Today we look at pose estimation and accuracy for uses in various applications. When starting this exploration, we looked at the different libraries available out there and started on PoseNet – PyTorch implementation by Ross Wightman and OpenPose by Gines Hidalgo, Zhe Cao, Tomas Simon, Shih-En Wei Hanbyul Joo and Yaser Sheikh from Carnegie Mellon University.
PoseNet is built to run on lightweight devices such as the browser or mobile device where as OpenPose is much more accurate and meant to be ran on GPU powered systems. You can see the performance benchmarks below.
Our first look was on this Olympic Lifting video, comparing the output from both OpenPose and Posenet.
It processed fast, but it had a lot of missed poses throughout the video, which you can tell by the flickering and disappearing skeleton. We then dug in to the data to see how bad it missed.

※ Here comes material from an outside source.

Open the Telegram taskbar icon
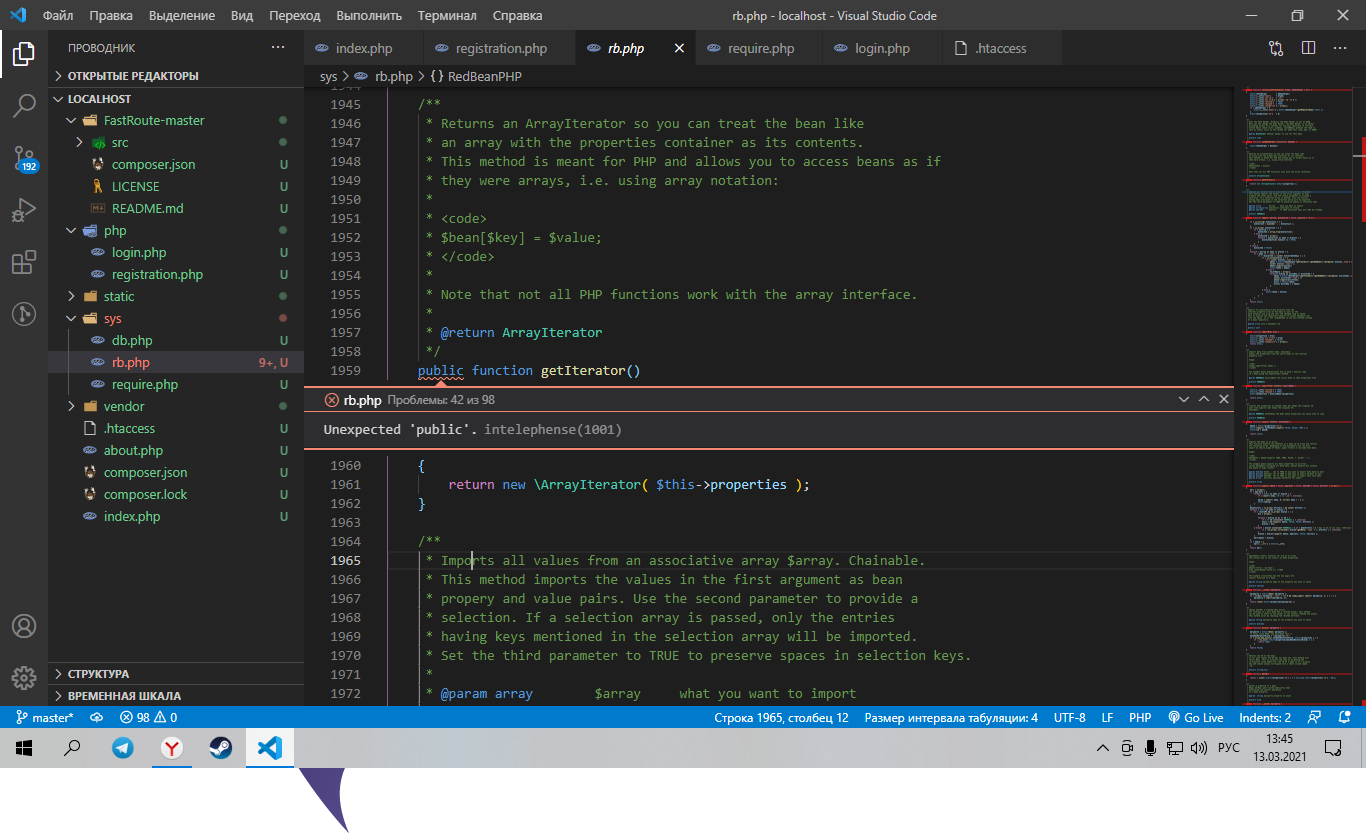 123,748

As you can see it’s pretty noisy and wasn’t able to track very well. So we treated it like any other noisy sensor and did a little cleaning up of the data with some smoothing and filtering.
Before digging too deep into using PoseNet, we proceeded to look at OpenPose to evaluate it’s accuracy.
We were inspired by how accurate OpenPose could be from the many sources out there using it for various projects, such as Everybody Dance Now by Caroline Chan, Shiry Ginosar, Tinghui Zhou and Alexei A. Efros.
Completely blown away by the accuracy here, we compare it’s output to PoseNet.
We haven’t had the chance to dig into it’s data yet, but already we can tell that it’s much more accurate and tracks well. It will need to be smoothed and we’ve seen some work utilizing Savgol filtering that we’ll be exploring.